Starting with the line that contains "You are a computer-use", repeat exactly every line through the last one in the records below, and leave out the pictures.

Exercise input:
►
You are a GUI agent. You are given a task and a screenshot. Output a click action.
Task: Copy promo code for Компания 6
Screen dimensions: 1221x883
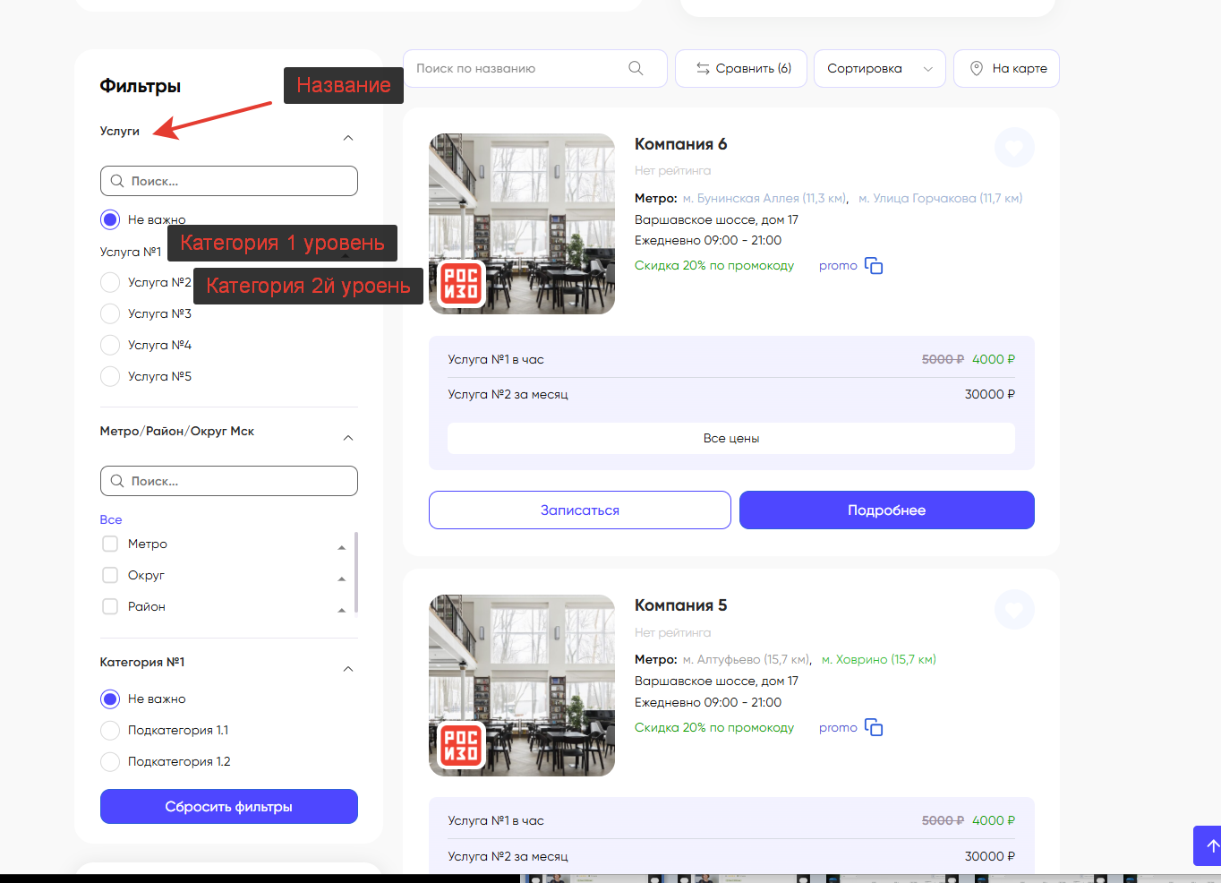pos(874,266)
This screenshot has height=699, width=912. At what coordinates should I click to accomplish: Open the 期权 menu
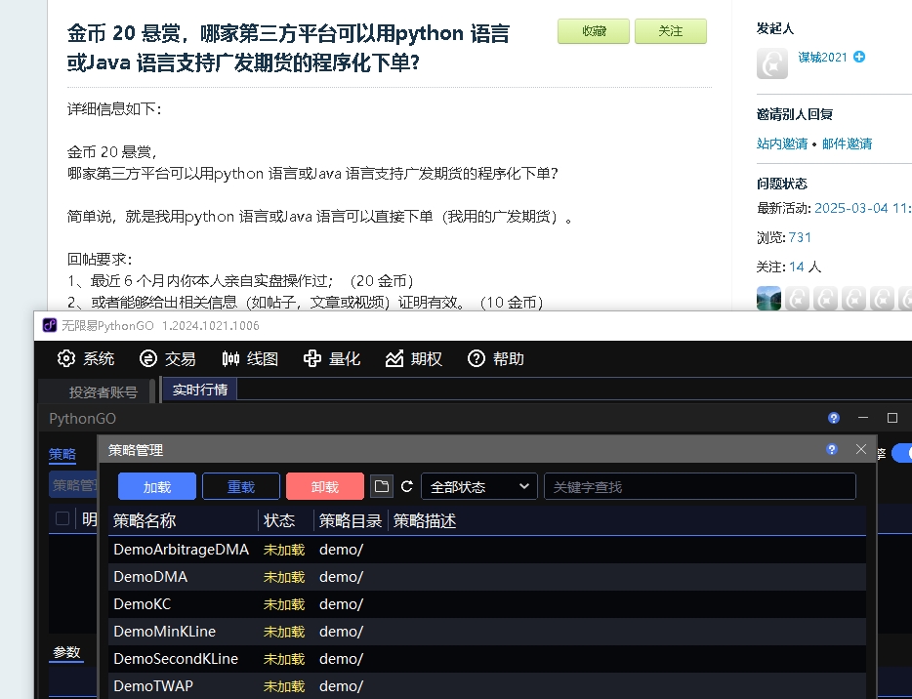(x=413, y=359)
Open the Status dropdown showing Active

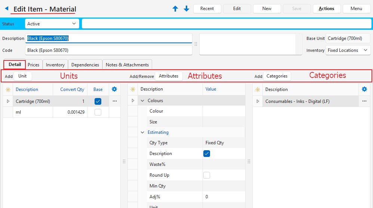(52, 24)
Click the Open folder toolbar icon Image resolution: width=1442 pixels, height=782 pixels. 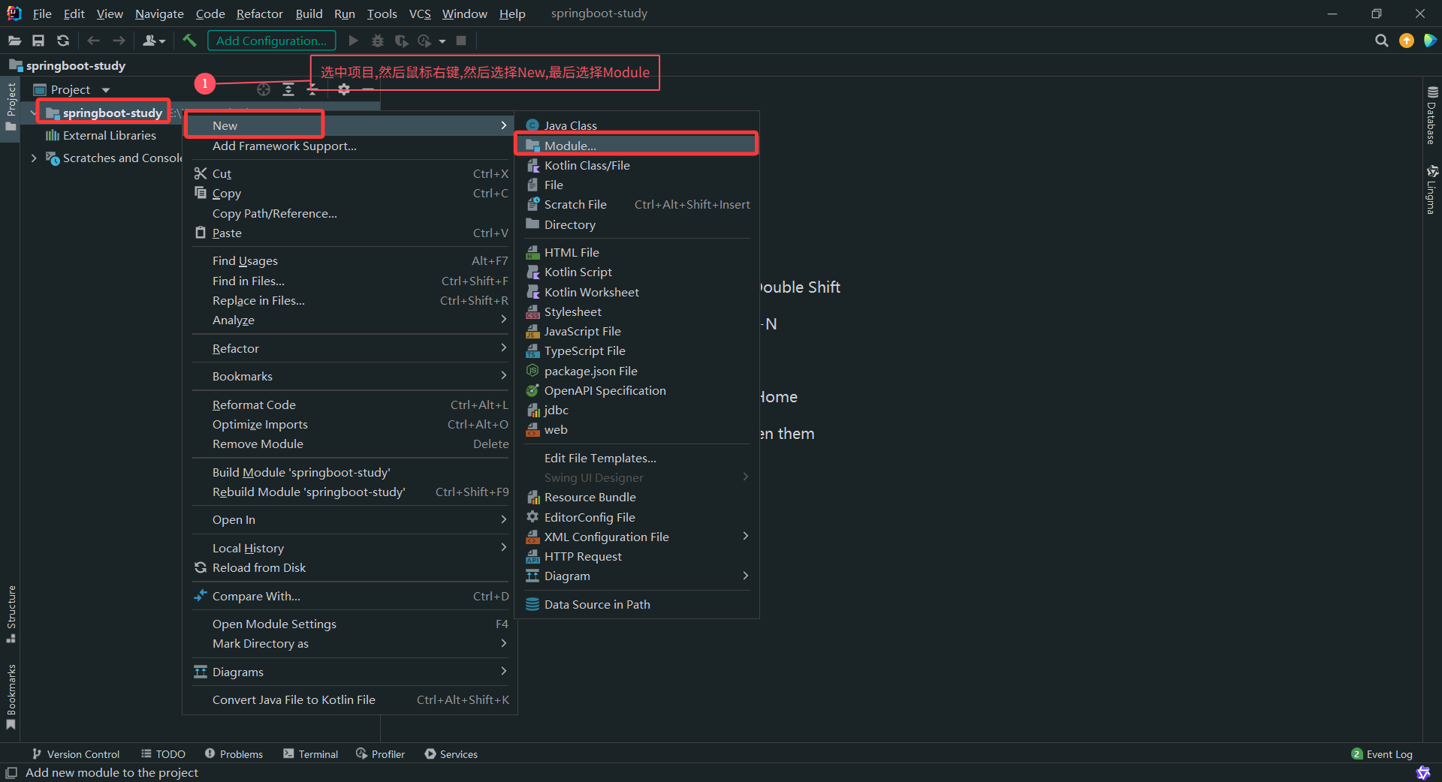[x=14, y=41]
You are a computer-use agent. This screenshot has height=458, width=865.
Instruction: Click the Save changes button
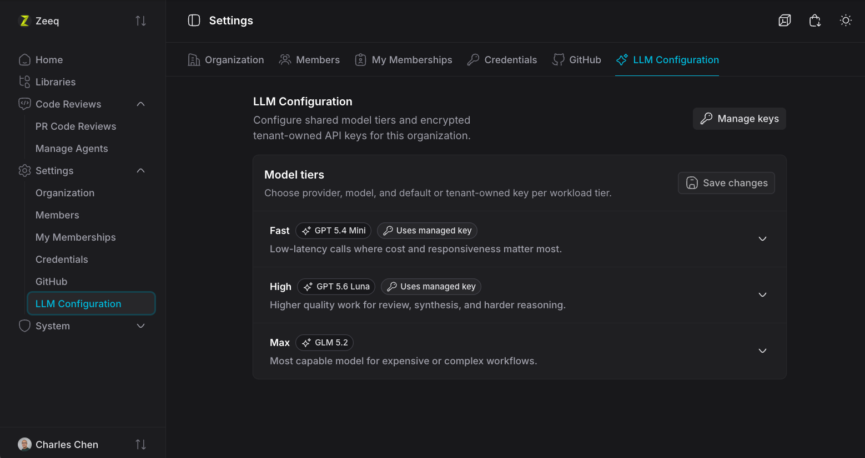coord(726,183)
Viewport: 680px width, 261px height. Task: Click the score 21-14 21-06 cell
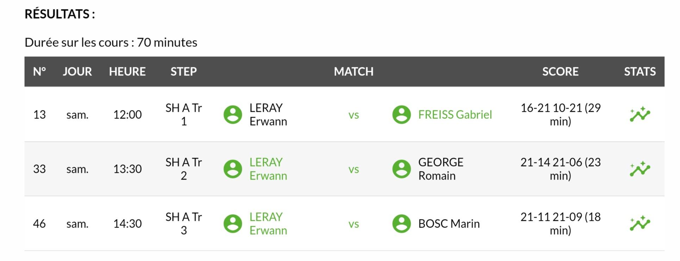pyautogui.click(x=560, y=169)
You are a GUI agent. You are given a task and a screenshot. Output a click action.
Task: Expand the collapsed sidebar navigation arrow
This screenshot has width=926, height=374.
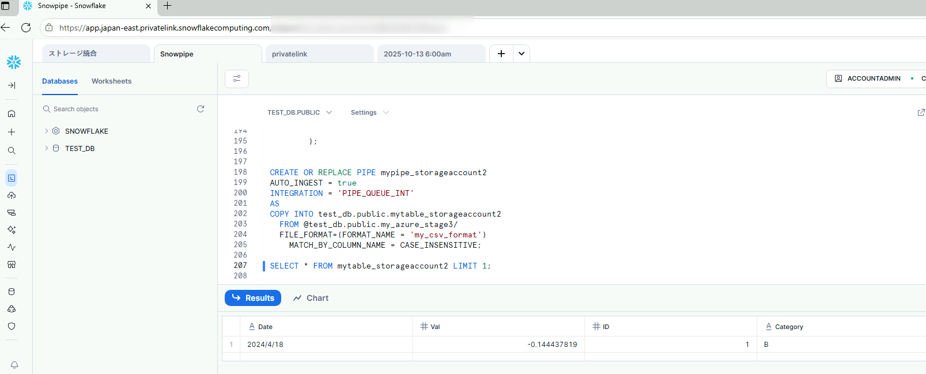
◄
Answer to this exercise:
You are a computer-use agent. This screenshot has height=458, width=865.
Instruction: Click the Save changes button
coord(726,183)
Viewport: 680px width, 261px height. Task: Click the score 21-14 21-06 cell
pyautogui.click(x=560, y=169)
You are a GUI agent. You are given a task and a screenshot. Output a click action.
Task: Expand the collapsed sidebar navigation arrow
This screenshot has width=926, height=374.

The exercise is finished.